TROJAN

1.

I was walking beside myself. The street was warm, full of people and shop windows, and I was eager to see everything. I was not looking at my body and what was left inside it, but I was immersed in the surrounding. I was passing through the people and they did not notice me.

Then I saw you, I was touched by your warmth. My body kept on walking, and I stopped and walked along with you for a while. Only the gods knew how blessed I was by that walk. Then I stopped, I let you go forward and I was looking behind you for a long time.

2.

I was at home. My body was reading the newspapers, getting excited because of the news, getting nervous because of the dirty dishes in the kitchen and helplessly looking for a bottle of beer.
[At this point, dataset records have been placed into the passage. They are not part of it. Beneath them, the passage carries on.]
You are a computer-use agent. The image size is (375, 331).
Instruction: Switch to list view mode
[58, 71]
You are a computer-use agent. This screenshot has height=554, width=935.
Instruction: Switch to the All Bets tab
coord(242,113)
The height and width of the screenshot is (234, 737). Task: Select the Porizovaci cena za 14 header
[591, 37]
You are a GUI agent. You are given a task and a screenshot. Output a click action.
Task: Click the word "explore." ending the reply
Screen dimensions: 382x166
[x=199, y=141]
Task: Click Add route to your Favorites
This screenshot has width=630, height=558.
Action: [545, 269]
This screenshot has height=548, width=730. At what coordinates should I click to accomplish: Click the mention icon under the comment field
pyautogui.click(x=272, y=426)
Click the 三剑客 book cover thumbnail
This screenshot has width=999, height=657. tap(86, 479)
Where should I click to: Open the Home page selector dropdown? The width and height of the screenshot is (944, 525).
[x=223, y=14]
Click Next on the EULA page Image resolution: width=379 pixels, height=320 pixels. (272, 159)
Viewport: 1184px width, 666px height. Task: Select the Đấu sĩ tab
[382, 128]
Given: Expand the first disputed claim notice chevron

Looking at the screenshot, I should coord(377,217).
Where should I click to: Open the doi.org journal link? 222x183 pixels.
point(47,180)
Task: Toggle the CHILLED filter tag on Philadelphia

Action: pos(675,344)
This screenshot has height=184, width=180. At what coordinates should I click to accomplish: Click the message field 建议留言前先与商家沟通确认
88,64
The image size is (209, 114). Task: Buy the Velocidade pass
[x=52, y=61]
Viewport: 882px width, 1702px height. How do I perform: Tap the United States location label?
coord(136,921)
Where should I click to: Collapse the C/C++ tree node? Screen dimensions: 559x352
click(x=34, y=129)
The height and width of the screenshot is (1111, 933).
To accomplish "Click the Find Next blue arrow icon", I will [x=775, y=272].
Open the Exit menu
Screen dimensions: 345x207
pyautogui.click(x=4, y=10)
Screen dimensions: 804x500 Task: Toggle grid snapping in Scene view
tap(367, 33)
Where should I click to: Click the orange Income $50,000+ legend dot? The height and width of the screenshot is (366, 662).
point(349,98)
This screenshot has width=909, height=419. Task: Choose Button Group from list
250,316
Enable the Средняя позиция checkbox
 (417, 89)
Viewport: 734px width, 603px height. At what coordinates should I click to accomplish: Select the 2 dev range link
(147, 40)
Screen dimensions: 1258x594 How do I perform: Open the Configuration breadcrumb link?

I was sitting back in the chair, still fascinated by the encounter, keeping your smell in my soul. Filled with the touches I imagined you slowly walking down the street. I could recognize every space of yours, your warmth and breath. I didn’t remember your face or your body. If I had been shown a photo of you, I would not have recognized you.

3.

I went out of the house. I left my body to keep on getting nervous – if I had to share the flat and friends with it, I didn’t have to suffer from all its ridiculous frustrations. My body, with all that is related to it, is extremely boring, always complaining of something, always missing something – it’s getting on my nerves. I went to a nearby park, by the river.

All the benches were taken. On one of them, there was a person, alone, curled up in the end of the bench. I sat on the other end. Suddenly I realized that you were sitting between that unknown person and me! I was watching you, but that was air watching the air. I realized that you did not belong to that person curled at the end of the bench. You were just lonely watching the waves of the river.

4.

I could not talk to you, address you, or touch you, because I had left my body at home. I could not see how you looked like, your face, your hair…., because your body had been left somewhere, too. I was just plunging deeply in your cloud, your warmth, and I felt more and more like cuddling.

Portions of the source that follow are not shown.